§ Description of the task: Retype every entry exactly, down to the last character.

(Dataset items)

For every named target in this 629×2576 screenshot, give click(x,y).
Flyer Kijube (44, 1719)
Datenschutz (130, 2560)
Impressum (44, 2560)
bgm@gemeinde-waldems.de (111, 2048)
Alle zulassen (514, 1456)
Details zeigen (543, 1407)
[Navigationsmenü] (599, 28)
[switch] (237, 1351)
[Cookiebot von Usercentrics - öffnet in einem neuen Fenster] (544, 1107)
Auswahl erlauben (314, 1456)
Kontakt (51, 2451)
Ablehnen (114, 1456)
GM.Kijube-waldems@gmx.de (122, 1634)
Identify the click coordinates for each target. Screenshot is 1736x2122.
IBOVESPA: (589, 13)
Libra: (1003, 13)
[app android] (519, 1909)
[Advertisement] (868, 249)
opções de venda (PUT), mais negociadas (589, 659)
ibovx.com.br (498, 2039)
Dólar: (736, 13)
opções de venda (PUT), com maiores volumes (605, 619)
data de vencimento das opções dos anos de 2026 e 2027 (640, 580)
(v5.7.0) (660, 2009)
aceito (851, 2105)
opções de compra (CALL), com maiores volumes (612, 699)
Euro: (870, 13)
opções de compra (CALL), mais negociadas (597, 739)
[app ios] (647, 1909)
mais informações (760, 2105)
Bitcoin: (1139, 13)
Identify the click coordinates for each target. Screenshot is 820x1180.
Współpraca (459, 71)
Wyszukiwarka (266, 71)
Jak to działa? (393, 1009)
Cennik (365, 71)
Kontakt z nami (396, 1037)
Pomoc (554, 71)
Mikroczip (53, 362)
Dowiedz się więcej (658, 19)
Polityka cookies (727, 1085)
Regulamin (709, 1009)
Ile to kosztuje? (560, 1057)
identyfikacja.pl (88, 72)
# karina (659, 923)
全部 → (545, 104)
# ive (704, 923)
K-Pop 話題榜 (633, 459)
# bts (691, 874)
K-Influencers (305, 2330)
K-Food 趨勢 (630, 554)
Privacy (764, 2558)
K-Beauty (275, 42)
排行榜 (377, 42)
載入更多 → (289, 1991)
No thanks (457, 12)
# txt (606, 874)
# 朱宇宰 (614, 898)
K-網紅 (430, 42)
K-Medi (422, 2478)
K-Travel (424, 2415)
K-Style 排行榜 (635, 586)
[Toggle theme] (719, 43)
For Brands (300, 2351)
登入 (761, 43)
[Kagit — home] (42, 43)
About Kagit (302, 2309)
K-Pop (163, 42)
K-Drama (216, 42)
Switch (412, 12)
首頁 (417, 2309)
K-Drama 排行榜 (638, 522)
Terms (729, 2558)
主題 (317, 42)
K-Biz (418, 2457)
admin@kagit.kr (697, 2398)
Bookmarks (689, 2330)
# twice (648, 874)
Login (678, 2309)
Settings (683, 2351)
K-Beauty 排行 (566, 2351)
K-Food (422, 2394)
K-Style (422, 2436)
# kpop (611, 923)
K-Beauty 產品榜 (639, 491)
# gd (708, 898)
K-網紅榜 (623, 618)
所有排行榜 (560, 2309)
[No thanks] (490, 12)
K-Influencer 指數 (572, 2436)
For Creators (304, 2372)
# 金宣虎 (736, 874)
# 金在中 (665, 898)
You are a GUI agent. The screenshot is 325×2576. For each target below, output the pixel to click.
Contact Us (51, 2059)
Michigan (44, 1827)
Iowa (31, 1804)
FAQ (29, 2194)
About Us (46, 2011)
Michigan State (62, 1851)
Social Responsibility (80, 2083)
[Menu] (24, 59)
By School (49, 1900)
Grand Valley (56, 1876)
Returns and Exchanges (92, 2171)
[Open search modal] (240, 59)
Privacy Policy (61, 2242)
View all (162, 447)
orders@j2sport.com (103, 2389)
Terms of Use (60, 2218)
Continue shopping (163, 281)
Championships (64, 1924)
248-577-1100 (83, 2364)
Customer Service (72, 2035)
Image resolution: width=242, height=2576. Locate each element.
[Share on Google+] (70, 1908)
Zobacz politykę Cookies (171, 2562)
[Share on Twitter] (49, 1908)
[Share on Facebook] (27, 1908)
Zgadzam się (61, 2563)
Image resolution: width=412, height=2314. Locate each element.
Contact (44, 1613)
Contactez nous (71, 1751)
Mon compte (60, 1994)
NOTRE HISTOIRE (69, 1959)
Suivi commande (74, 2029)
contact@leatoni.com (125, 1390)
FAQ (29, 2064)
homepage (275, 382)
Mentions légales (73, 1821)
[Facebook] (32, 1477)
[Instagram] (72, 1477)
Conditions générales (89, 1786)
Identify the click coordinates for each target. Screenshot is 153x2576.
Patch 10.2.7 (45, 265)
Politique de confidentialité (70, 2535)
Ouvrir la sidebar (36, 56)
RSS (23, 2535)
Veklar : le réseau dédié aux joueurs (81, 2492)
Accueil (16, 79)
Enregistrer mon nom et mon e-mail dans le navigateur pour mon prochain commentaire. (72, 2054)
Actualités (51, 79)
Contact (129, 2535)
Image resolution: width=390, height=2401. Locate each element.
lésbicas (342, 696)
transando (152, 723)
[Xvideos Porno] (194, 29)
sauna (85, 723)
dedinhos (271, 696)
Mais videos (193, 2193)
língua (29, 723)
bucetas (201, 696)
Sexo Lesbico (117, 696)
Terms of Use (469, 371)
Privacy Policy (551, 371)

§ Response area:
For every named target in this 629×2576 screenshot, give click(x,y).
Flyer Kijube (44, 1719)
Datenschutz (130, 2560)
Impressum (44, 2560)
bgm@gemeinde-waldems.de (111, 2048)
Alle zulassen (514, 1456)
Details zeigen (543, 1407)
[Navigationsmenü] (599, 28)
[switch] (237, 1351)
[Cookiebot von Usercentrics - öffnet in einem neuen Fenster] (544, 1107)
Auswahl erlauben (314, 1456)
Kontakt (51, 2451)
Ablehnen (114, 1456)
GM.Kijube-waldems@gmx.de (122, 1634)
Identify the click coordinates for each target. Screenshot is 1736x2122.
IBOVESPA: (589, 13)
Libra: (1003, 13)
[app android] (519, 1909)
[Advertisement] (868, 249)
opções de venda (PUT), mais negociadas (589, 659)
ibovx.com.br (498, 2039)
Dólar: (736, 13)
opções de venda (PUT), com maiores volumes (605, 619)
data de vencimento das opções dos anos de 2026 e 2027 (640, 580)
(v5.7.0) (660, 2009)
aceito (851, 2105)
opções de compra (CALL), com maiores volumes (612, 699)
Euro: (870, 13)
opções de compra (CALL), mais negociadas (597, 739)
[app ios] (647, 1909)
mais informações (760, 2105)
Bitcoin: (1139, 13)
Identify the click coordinates for each target. Screenshot is 820x1180.
Współpraca (459, 71)
Wyszukiwarka (266, 71)
Jak to działa? (393, 1009)
Cennik (365, 71)
Kontakt z nami (396, 1037)
Pomoc (554, 71)
Mikroczip (53, 362)
Dowiedz się więcej (658, 19)
Polityka cookies (727, 1085)
Regulamin (709, 1009)
Ile to kosztuje? (560, 1057)
identyfikacja.pl (88, 72)
# karina (659, 923)
全部 → (545, 104)
# ive (704, 923)
K-Pop 話題榜 (633, 459)
# bts (691, 874)
K-Influencers (305, 2330)
K-Food 趨勢 (630, 554)
Privacy (764, 2558)
K-Beauty (275, 42)
排行榜 (377, 42)
載入更多 → (289, 1991)
No thanks (457, 12)
# txt (606, 874)
# 朱宇宰 (614, 898)
K-網紅 (430, 42)
K-Medi (422, 2478)
K-Travel (424, 2415)
K-Style 排行榜 (635, 586)
[Toggle theme] (719, 43)
For Brands (300, 2351)
登入 (761, 43)
[Kagit — home] (42, 43)
About Kagit (302, 2309)
K-Pop (163, 42)
K-Drama (216, 42)
Switch (412, 12)
首頁 (417, 2309)
K-Drama 排行榜 (638, 522)
Terms (729, 2558)
主題 (317, 42)
K-Biz (418, 2457)
admin@kagit.kr (697, 2398)
Bookmarks (689, 2330)
# twice (648, 874)
Login (678, 2309)
Settings (683, 2351)
K-Beauty 排行 (566, 2351)
K-Food (422, 2394)
K-Style (422, 2436)
# kpop (611, 923)
K-Beauty 產品榜 (639, 491)
# gd (708, 898)
K-網紅榜 (623, 618)
所有排行榜 (560, 2309)
[No thanks] (490, 12)
K-Influencer 指數 (572, 2436)
For Creators (304, 2372)
# 金宣虎 (736, 874)
# 金在中 (665, 898)
You are a GUI agent. The screenshot is 325×2576. For each target below, output the pixel to click.
Contact Us (51, 2059)
Michigan (44, 1827)
Iowa (31, 1804)
FAQ (29, 2194)
About Us (46, 2011)
Michigan State (62, 1851)
Social Responsibility (80, 2083)
[Menu] (24, 59)
By School (49, 1900)
Grand Valley (56, 1876)
Returns and Exchanges (92, 2171)
[Open search modal] (240, 59)
Privacy Policy (61, 2242)
View all (162, 447)
orders@j2sport.com (103, 2389)
Terms of Use (60, 2218)
Continue shopping (163, 281)
Championships (64, 1924)
248-577-1100 (83, 2364)
Customer Service (72, 2035)
Image resolution: width=242, height=2576. Locate each element.
[Share on Google+] (70, 1908)
Zobacz politykę Cookies (171, 2562)
[Share on Twitter] (49, 1908)
[Share on Facebook] (27, 1908)
Zgadzam się (61, 2563)
Image resolution: width=412, height=2314. Locate each element.
Contact (44, 1613)
Contactez nous (71, 1751)
Mon compte (60, 1994)
NOTRE HISTOIRE (69, 1959)
Suivi commande (74, 2029)
contact@leatoni.com (125, 1390)
FAQ (29, 2064)
homepage (275, 382)
Mentions légales (73, 1821)
[Facebook] (32, 1477)
[Instagram] (72, 1477)
Conditions générales (89, 1786)
Identify the click coordinates for each target. Screenshot is 153x2576.
Patch 10.2.7 (45, 265)
Politique de confidentialité (70, 2535)
Ouvrir la sidebar (36, 56)
RSS (23, 2535)
Veklar : le réseau dédié aux joueurs (81, 2492)
Accueil (16, 79)
Enregistrer mon nom et mon e-mail dans le navigateur pour mon prochain commentaire. (72, 2054)
Actualités (51, 79)
Contact (129, 2535)
Image resolution: width=390, height=2401. Locate each element.
lésbicas (342, 696)
transando (152, 723)
[Xvideos Porno] (194, 29)
sauna (85, 723)
dedinhos (271, 696)
Mais videos (193, 2193)
língua (29, 723)
bucetas (201, 696)
Sexo Lesbico (117, 696)
Terms of Use (469, 371)
Privacy Policy (551, 371)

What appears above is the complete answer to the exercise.